CKLW first launched on June 2, 1932 as CKOK. The station adopted the CKLW call letters when Essex Broadcasters, a group of Windsor-area business owners, merged with the London Free Press and its station CJGC (now CFPL) London. The “LW” in CKLW stood for London-Windsor.
Serving Southwestern Ontario and Metro Detroit, the station has gone through many formats, ownership and branding changes over the year. By the early 1960s, it was known as “Radio-Eight-Oh” and playing contemporary hits. In 1967, CKLW entered its heyday, transformed into “The Big 8” with the adoption of the “Boss Radio” format that had rocketed stations like KHJ Los Angeles to the top of the ratings. CKLW’s talent lineup included names like Pat Holiday, Mike Rivers, Charlie Van Dyke, Grant Hudson and Byron MacGregor, among others. Influential music director Rosalie Trombley famously guided the station’s playlist during the Big 8 years, credited with breaking numerous acts into the Top 40 CHR charts because of CKLW’s vast reach.
When Canadian Content regulations came into effect in the early ’70s, the 30% CanCon rule and the rise of FM in the U.S. started to erode the music station’s ratings, and The Big 8 branding was abandoned in 1985. The station transitioned to news/talk in the early ’90s. Bell Media has owned the station since 2010.
This week, CKLW marked its milestone anniversary by playing old liners and newscasts, and inviting some former DJs and hosts on-air, including former Big 8 jock and retired AM800 CKWW Program Director Charlie O’Brien, former CKLW talk show host Wayne Stevens, and former Big 8 morning show host Dick Purtan.
“We tried to focus on the station’s entire history and not just focus on the Big 8 days,” said Mike Kakuk, who hosts the station’s morning show, alongside Lisa Williams. “Because there has been a lot of success in the full 90 years, particularly during the transformation to news/talk and the success we’ve had with so many talented hosts over the years in that format, focusing on Windsor and Essex County news and information. The Cam and Lisa Show [featuring late host Cam Gardiner] was a county tradition and really brought the format to Windsor, and its popularity was huge.”

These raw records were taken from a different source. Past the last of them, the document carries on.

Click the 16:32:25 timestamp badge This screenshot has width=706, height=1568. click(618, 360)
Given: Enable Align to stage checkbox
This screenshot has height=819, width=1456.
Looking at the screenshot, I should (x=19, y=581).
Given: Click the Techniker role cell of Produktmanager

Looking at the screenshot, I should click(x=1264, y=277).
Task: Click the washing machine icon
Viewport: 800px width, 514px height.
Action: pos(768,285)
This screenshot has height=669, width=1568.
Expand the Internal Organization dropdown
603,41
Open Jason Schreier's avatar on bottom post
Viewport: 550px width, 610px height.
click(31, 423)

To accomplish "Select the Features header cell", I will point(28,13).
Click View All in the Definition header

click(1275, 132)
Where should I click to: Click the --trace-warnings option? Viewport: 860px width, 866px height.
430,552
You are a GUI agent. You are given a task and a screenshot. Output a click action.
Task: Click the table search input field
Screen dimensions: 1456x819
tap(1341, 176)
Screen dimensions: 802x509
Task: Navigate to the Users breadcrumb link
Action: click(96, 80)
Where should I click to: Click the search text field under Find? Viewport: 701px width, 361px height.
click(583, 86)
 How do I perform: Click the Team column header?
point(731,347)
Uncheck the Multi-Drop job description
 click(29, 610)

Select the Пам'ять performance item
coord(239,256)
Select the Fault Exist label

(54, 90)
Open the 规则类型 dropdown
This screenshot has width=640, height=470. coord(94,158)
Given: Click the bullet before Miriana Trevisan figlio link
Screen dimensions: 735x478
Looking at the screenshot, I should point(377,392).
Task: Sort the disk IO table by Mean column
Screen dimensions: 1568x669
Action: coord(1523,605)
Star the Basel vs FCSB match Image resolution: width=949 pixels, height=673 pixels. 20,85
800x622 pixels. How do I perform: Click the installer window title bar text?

Kakuk grew up listening to the station, joining CKLW as a board op in 1994 and continuing to work part-time while studying communications at the University of Windsor. Eventually he started hosting, beginning with Sunday night talk show “The Buzz”, catering to younger listeners. He and Lisa Williams have been helming mornings together now for almost 19 years. Earlier this week, the on-air duo received a Windsor Community Champions award from Windsor Mayor Drew Dilkens for going above and beyond during the pandemic to provide listeners with reliable, trustworthy information.
CKLW remains at 1640 Ouellette Avenue, its home for the last five decades. Kakuk says the bones of the former Big 8 studios remain much the same, minus the reel-to-reel machines and with the addition of new boards. He says it’s humbling to work in a place with so much history.
“It’s amazing, especially for someone like me, such a radio geek, involved in the industry from a young age,” Kakuk told Broadcast Dialogue. “I’ve always been fascinated with radio and its history and knowing the people that worked in that building…all those legends and different musicians who would come in and try to get their songs on the radio, from Bob Seger to Alice Cooper and Elton John. It’s just amazing. I think our current studio served as a recording studio for some of those artists.”
At a Thursday evening anniversary party at Bistro by the River in Downtown Windsor, current and former staff gathered to celebrate the station’s success. Mayor Drew Dilkens also unveiled plans for a bronze sculpture of Rosalie Trombley, set for installation at the Riverfront Festival Plaza where many concerts take place. Trombley’s son Tim, the Director of Entertainment at Caesars Windsor, was among those in attendance.